Médaille d’argent des produits innovants du Salon international de l’alimentation (Sial) de 2014, Yooji est l’exemple type de la PME innovante qui n’en finit pas de grimper. Lancée en 2013 à Agen, elle propose des produits surgelés bio pour bébé. Cinq ans après son lancement, Yooji, qui emploie déjà 40 salariés, envisage de s’exporter en Asie, dans la péninsule arabique et aux États-Unis. Pour soutenir sa croissance, l’entreprise a même reçu le soutien de Danone qui a participé à la levée de fonds réalisé en 2017.

Algama: Le pouvoir des algues

De la mayonnaise sans œuf ? De l’eau régénérante à base d’algues ? Ces produits innovants sont tout juste sortis de la tête des fondateurs d’Algama, une start-up francilienne, leader de la food tech. Une révolution culinaire qui s’appuie sur le pouvoir des micro-algues. Et la recette fait mouche : l’entreprise, qui a reçu les prix du public et de l’innovation au Sial 2016, vient d’ouvrir des bureaux à New York pour appuyer la commercialisation de ses produits.
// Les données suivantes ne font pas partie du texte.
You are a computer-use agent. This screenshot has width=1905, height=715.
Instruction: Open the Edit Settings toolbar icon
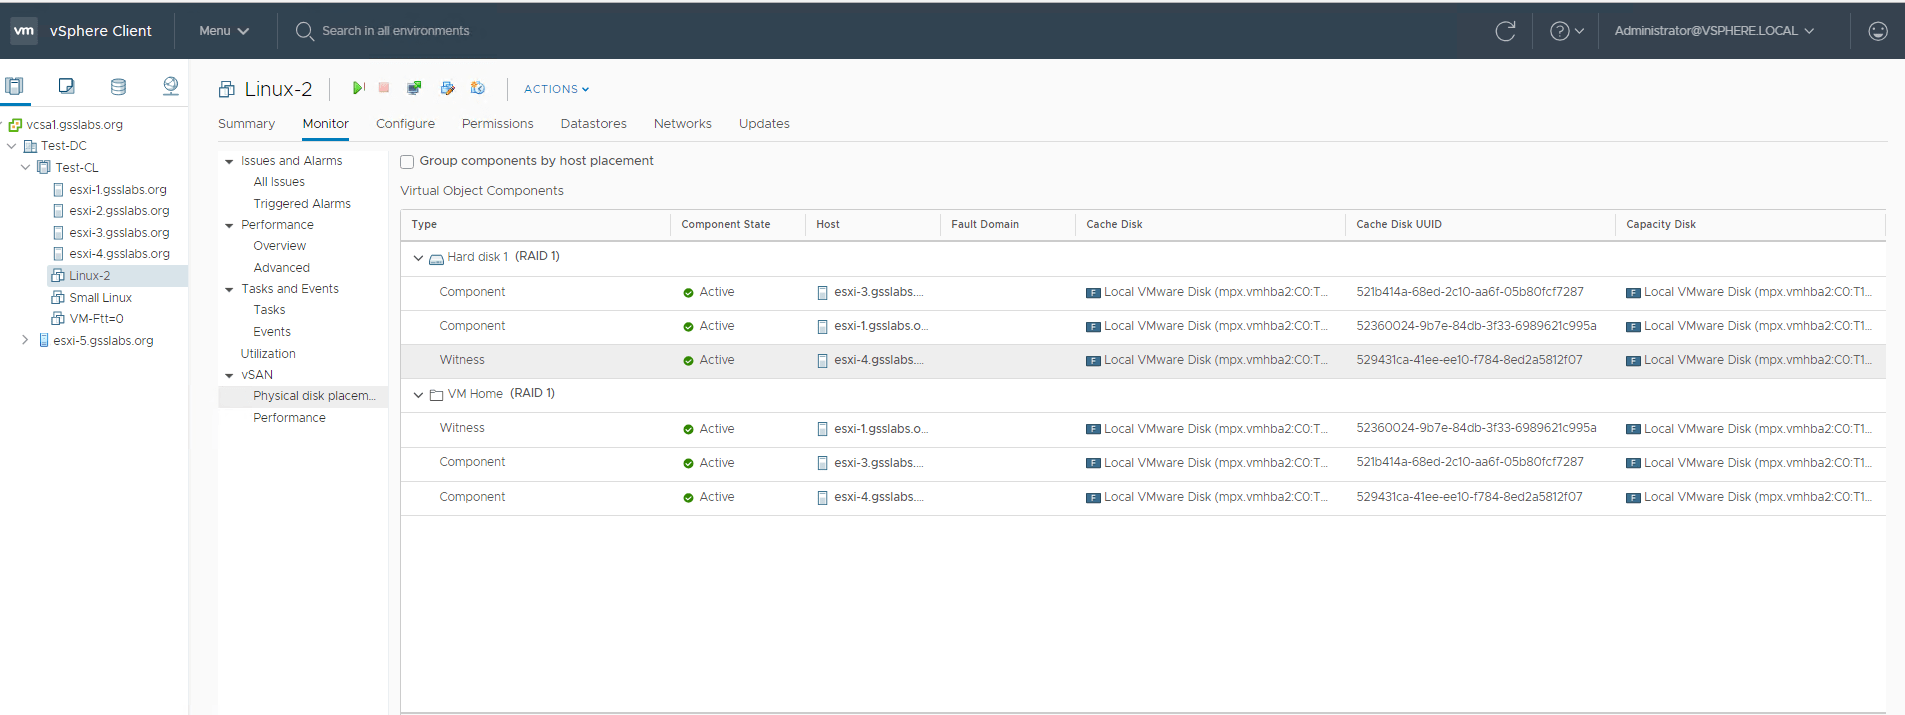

Re-belle: La confiture anti-gaspi

Surfant sur la mode anti-gaspillage, Re-belle propose des confitures 100 % naturelles, fabriquées à partir de fruits invendus. Une idée simple mais qui a permis à Colette Rapp, la fondatrice de la marque, d’obtenir son ticket d’entrée au Sial en 2016. Depuis, le volume de production de l’entreprise a été triplé et un partenariat de distribution exclusif a été signé avec Monoprix. Pour faire face à la demande, Re-belle, qui dispose actuellement d’une seule cuisine, envisage de s’agrandir à d’autres ateliers en Ile-de-France.

 

Hari & co: Révolution flexitarienne

Le flexitarisme fait les beaux jours des start-up de la food tech française. Au premier rang d’entre elles, Hari & Co. Fleuron de la foodtech lyonnaise, Hari & Co, qui propose des steaks de légumineuses surgelés bio, a reçu un Sial d’or en 2016. Une récompense qui a boosté sa croissance. En 2018, Hari & Co, qui espère atteindre les 2,5 millions d’euros de chiffre d’affaires d’ici la fin de l’année, a levé 2,3 millions d’euros. Un capital qui devrait lui permettre de s’ouvrir à l’international.